Charl landed on his back, his feet tucked under him. This time, for a first, he held on to his consciousness. With a groan, he pushed himself up to a seated position. However, instead of apologizing or—perhaps more expected—protesting her thwarting of his affection, he smiled. With a flick of his fingers in the air, he gathered a spray of water from the river and misted it over all of them.
Marget sputtered and narrowed her eyes.
But he wasn’t done yet. Jaine couldn’t contain the grin of delight that split her face as he began to swirl his finger. The water next to him began to churn in the same motion. An eddy, maybe five hands across, formed. Jaine felt her gaze moving back and forth between Charl’s swirling hand, the waters, and Marget’s narrowed eyes. With great deliberation, Charl raised his arm, fingers still winding in a circular motion, and next to him, the rotating river water rose in a funnel as tall as the man himself.
“You wouldn’t dare,” Marget said through gritted teeth. Hands in fists clamped by her sides, she stood off with him.
“You think I’m a simpleton, don’t you? Just the same as everyone else back home? Well you’re wrong. You’re all wrong.” He smiled again and cocked his hand back, poised to fling the water funnel at her. One flick and…
Marget raised her hand and met his water with a blast of fire so bright Jaine had to squint. Heat raced across her face as the flames flew between the two. The fire hit the water mid-air and erupted into a plume of hot steam. Jaine crouched to avoid getting burned.
Charl laughed and flung another spout of water, this one larger. He lunged, taking a step in Marget’s direction. She shrieked with impotent anger as the water drenched her, but it rose off her body in another cloud of steam. Her skirts dried and crackled, flames licking up from hems. The small twigs and scrub of grass underfoot ignited where she stepped as she charged at Charl, not backing down in the slightest.
Jaine laughed as the attacks and blocks escalated, the water reaching higher and the fire burning hotter and brighter. Marget and Charl advanced on either other until they were just about nose to nose, taunting and intent on knocking the other down.
Fire hit water, the steamy mist burning bright as a mirror to Jaine. She covered her eyes, her face and clothes damp wi
th the hot humidity in the air.
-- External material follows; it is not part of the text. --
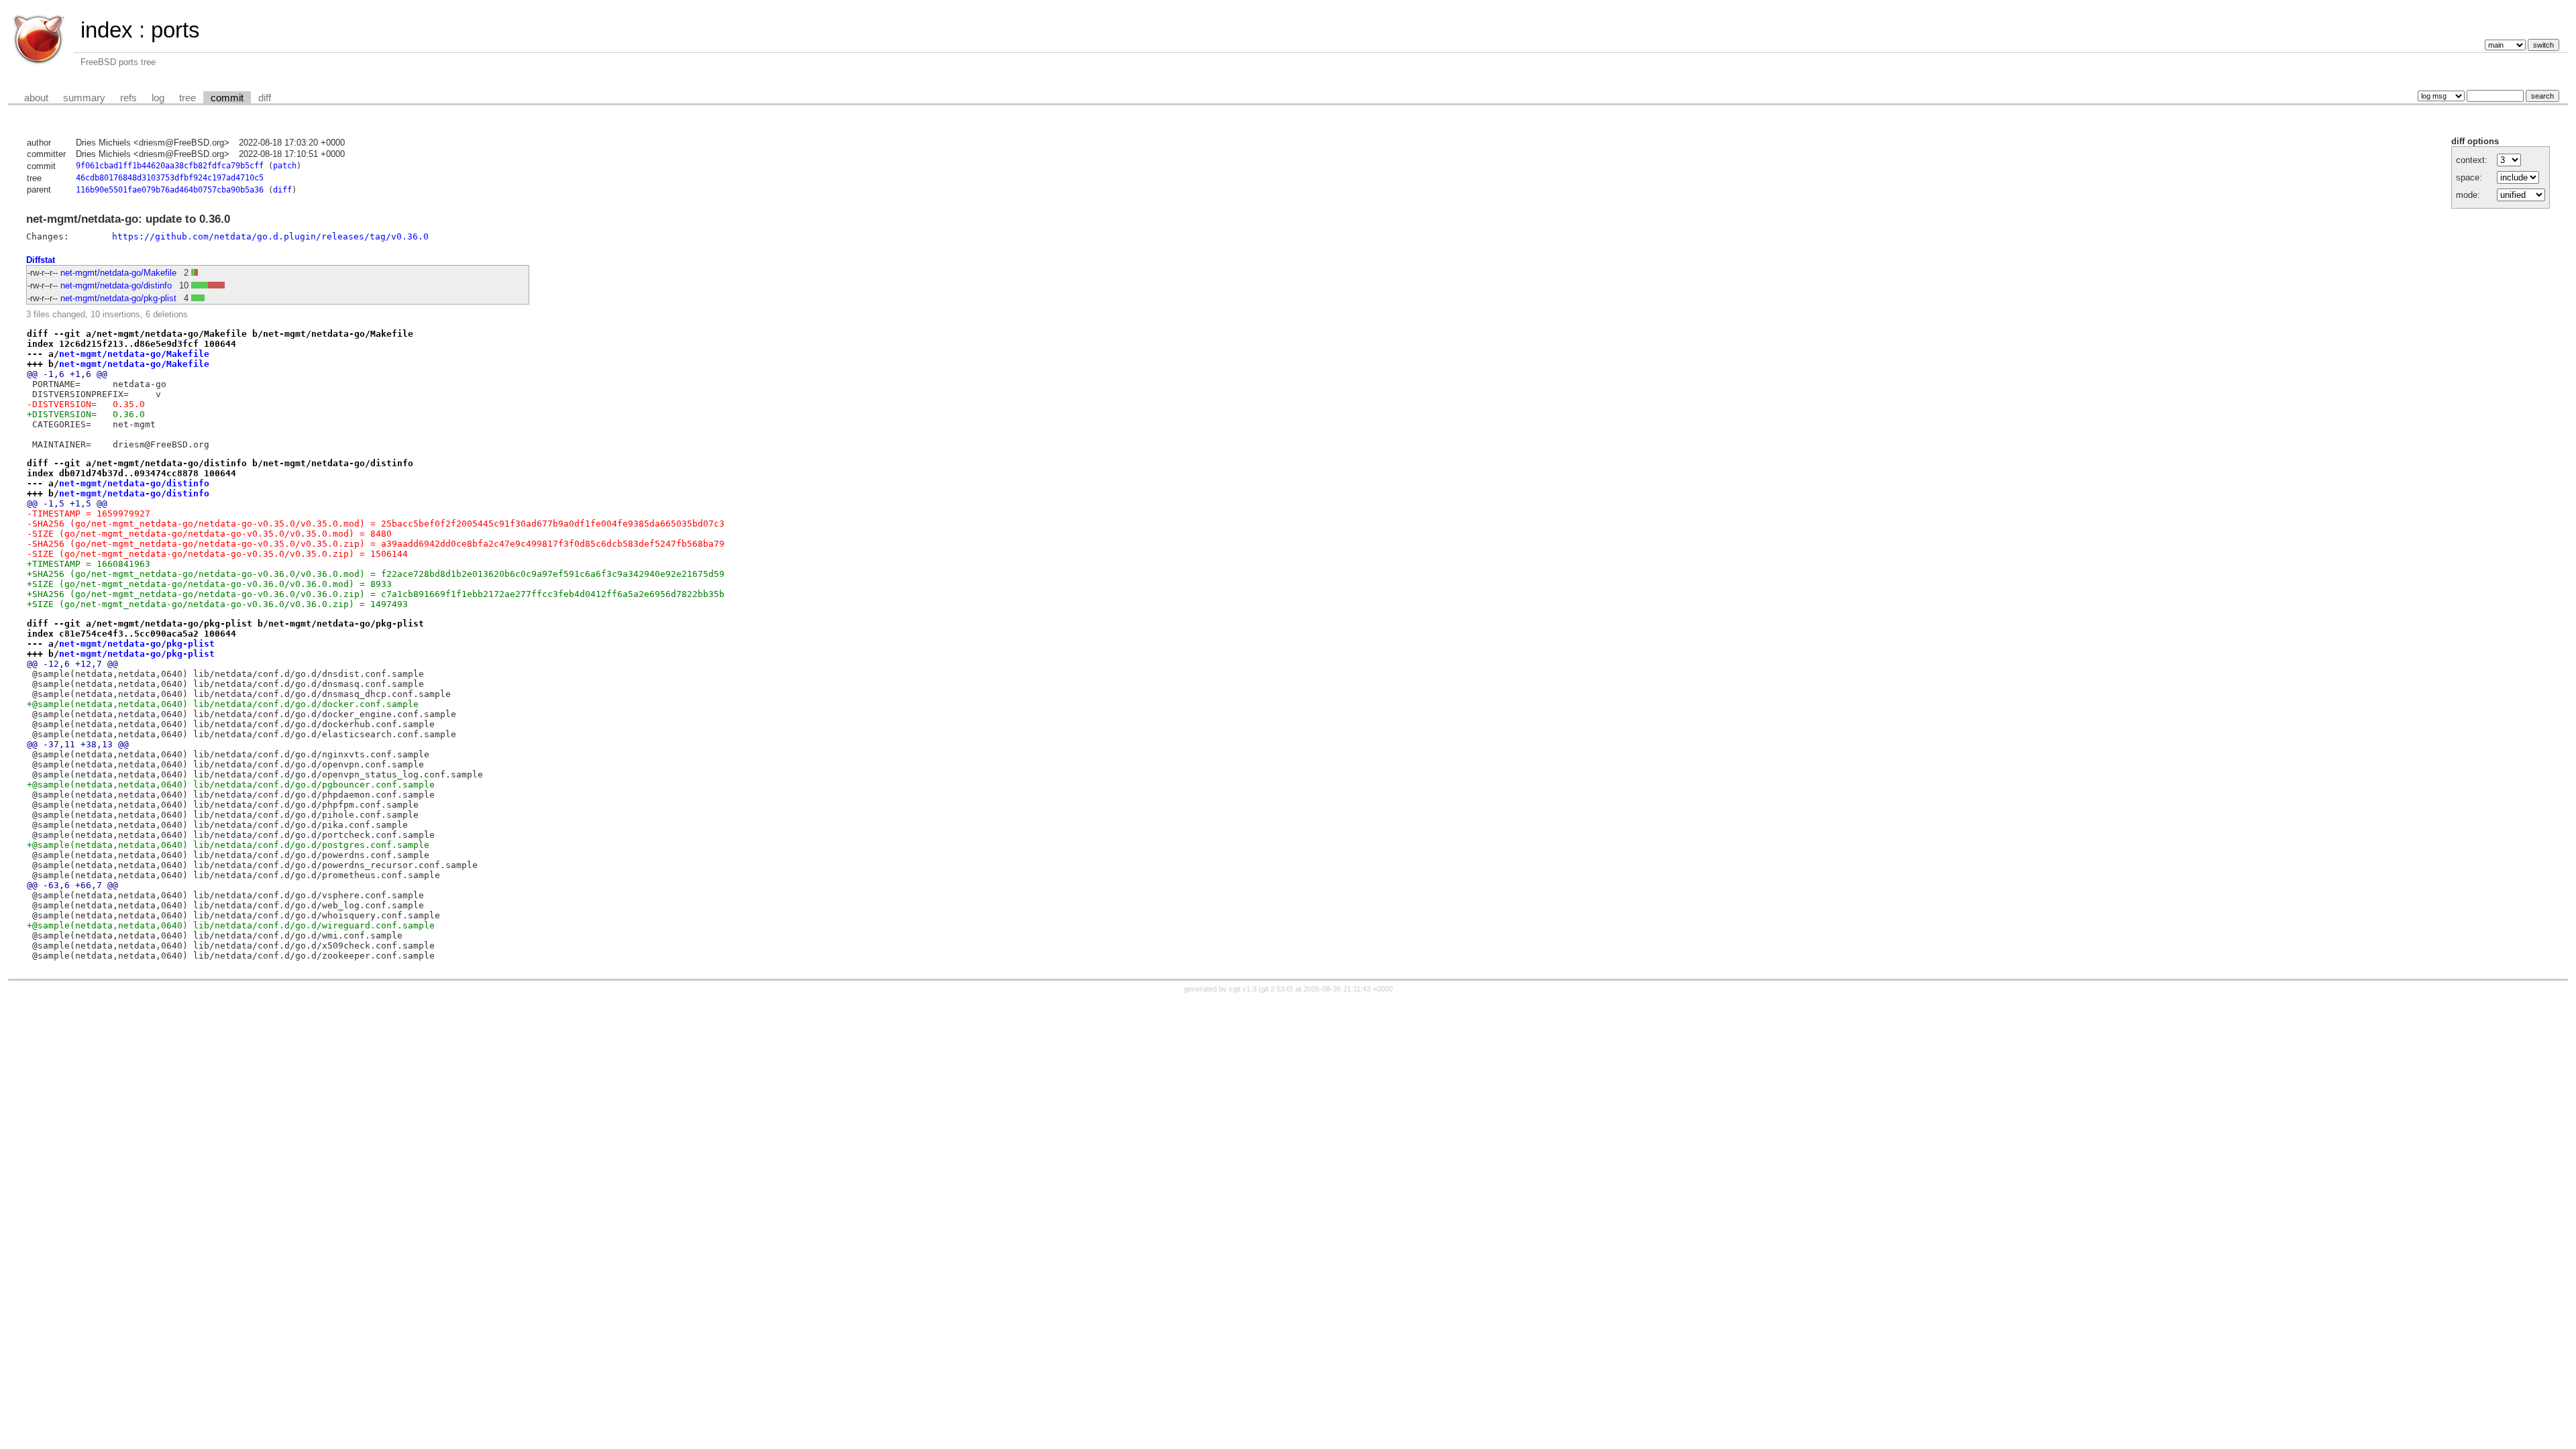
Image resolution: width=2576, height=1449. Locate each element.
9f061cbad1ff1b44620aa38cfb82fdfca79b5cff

Sweat ran down her temple, followed the line of her cheekbone, and dripped into her mouth.
The roar of the churning water fought with the blast of the flames, growing louder until she wanted to cover her ears as well as her eyes. Still crouching low, she covered her head with her arms as the roar grew, so loud it shook the ground, her knees, her chest, and up into her skull so her teeth rattled.
She opened her mouth to scream as the pain hit her ears, making her mash her hands as hard as she could against them. The pressure increased.
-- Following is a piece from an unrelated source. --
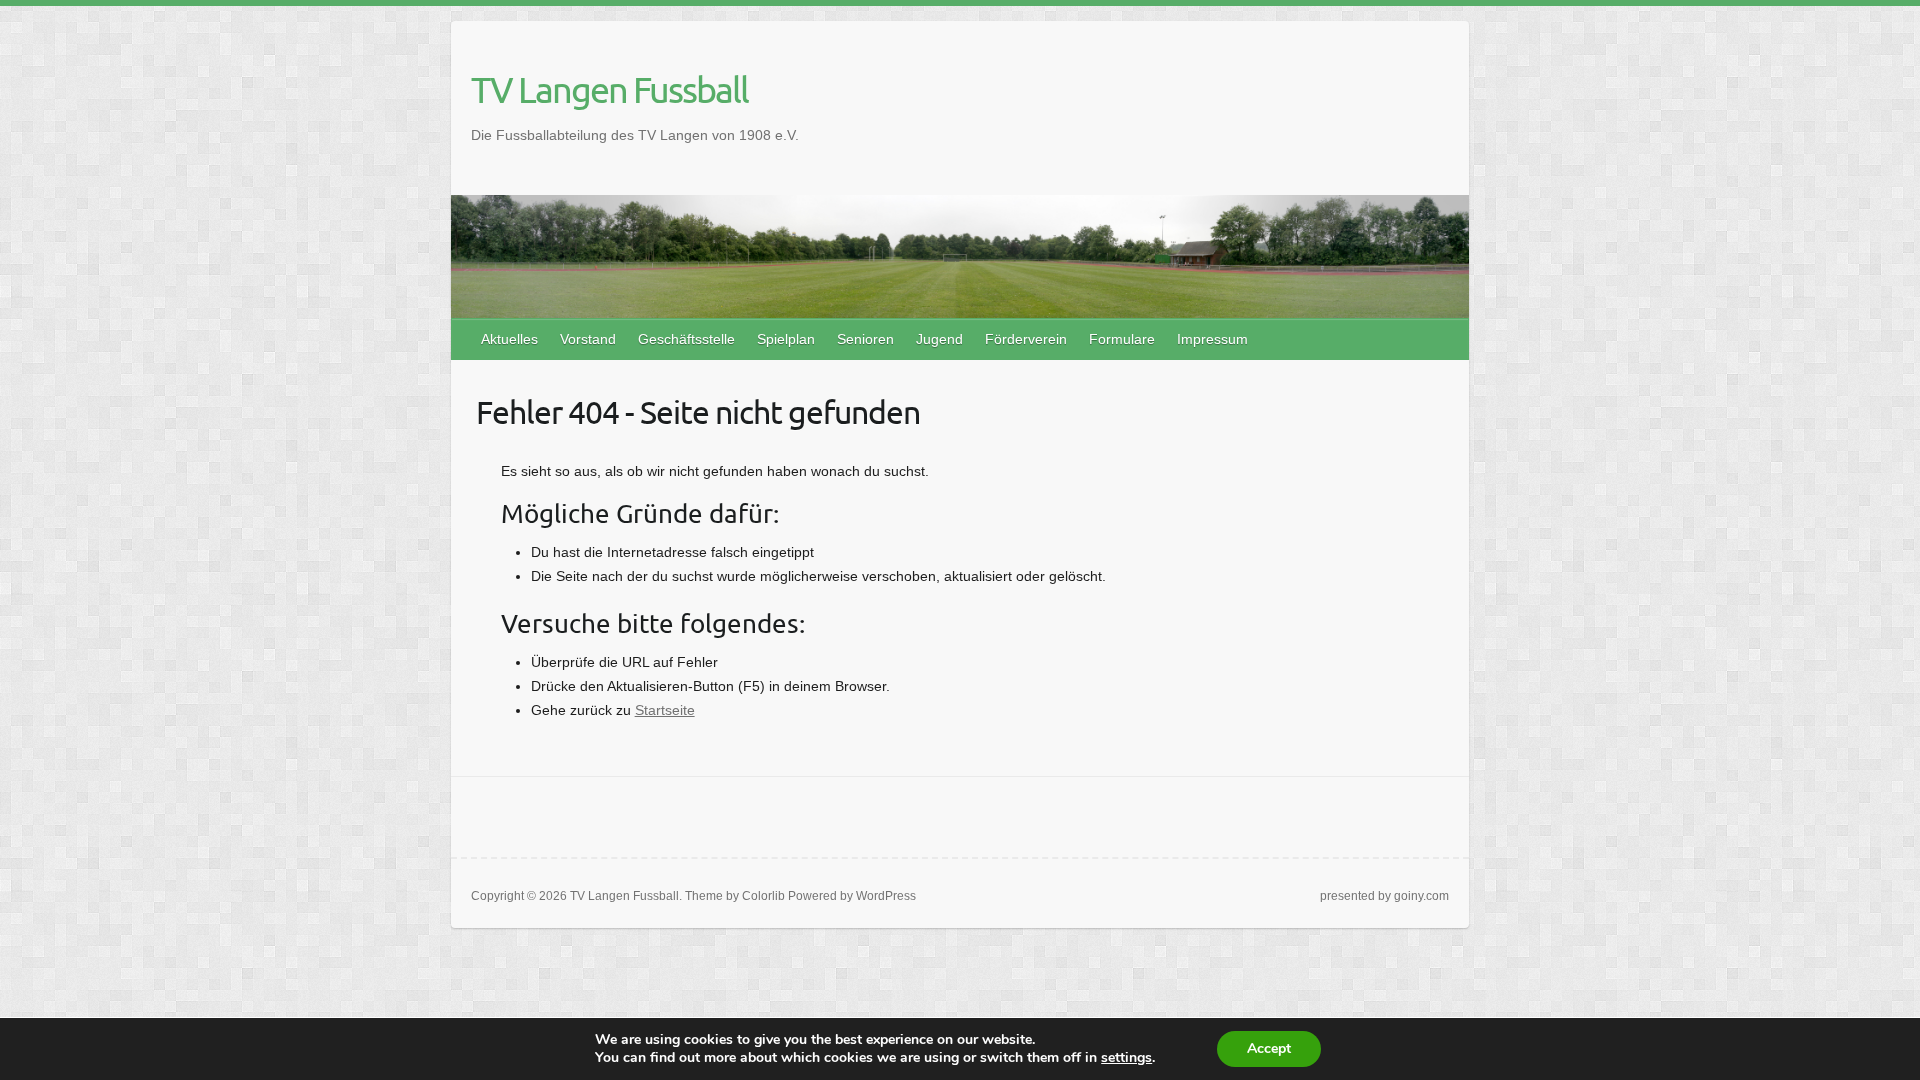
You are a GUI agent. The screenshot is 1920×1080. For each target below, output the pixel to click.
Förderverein (1026, 339)
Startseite (665, 710)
Then a roar blasted her back onto the hot, muddy ground.
Silence. Even to her deadened ears.
Opening her eyes, she looked. Up and up. She blinked, seeking to clear the mist from her eyes. But the spray was not obscuring her vision. A creature loomed over her, maybe the height of five men. Squinting again, she found she couldn’t locate where it began or ended. Blurred edges wavered before her eyes. It stooped before her, craning its watery neck downward so that it could examine her with eyes that looking disturbingly like Marget’s most suspicious expression, a squint that could tell whether Jaine meant to pocket a few coins and trinkets that didn’t belong to her.
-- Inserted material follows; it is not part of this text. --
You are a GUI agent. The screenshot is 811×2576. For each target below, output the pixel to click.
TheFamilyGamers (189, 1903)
As she lay trembling and stunned on the wet ground, a watery, gigantic hand scooped her up.
Chapter 58
When Mel awoke underground in the dark, her eyes were closed. At least, she thought they were. Without sight, it was hard to tell in the dark without bringing a hand up to touch her face. But when she tried to lift her arm, she was unable to move her limbs. Had she suffered some kind of paroxysm or paralysis? The trogs had attacked and…What was that sound?
Concentrating now, she heard Treyna’s voice. The woman was humming a soft, soothing, and tuneless series of low notes that she repeated over and over.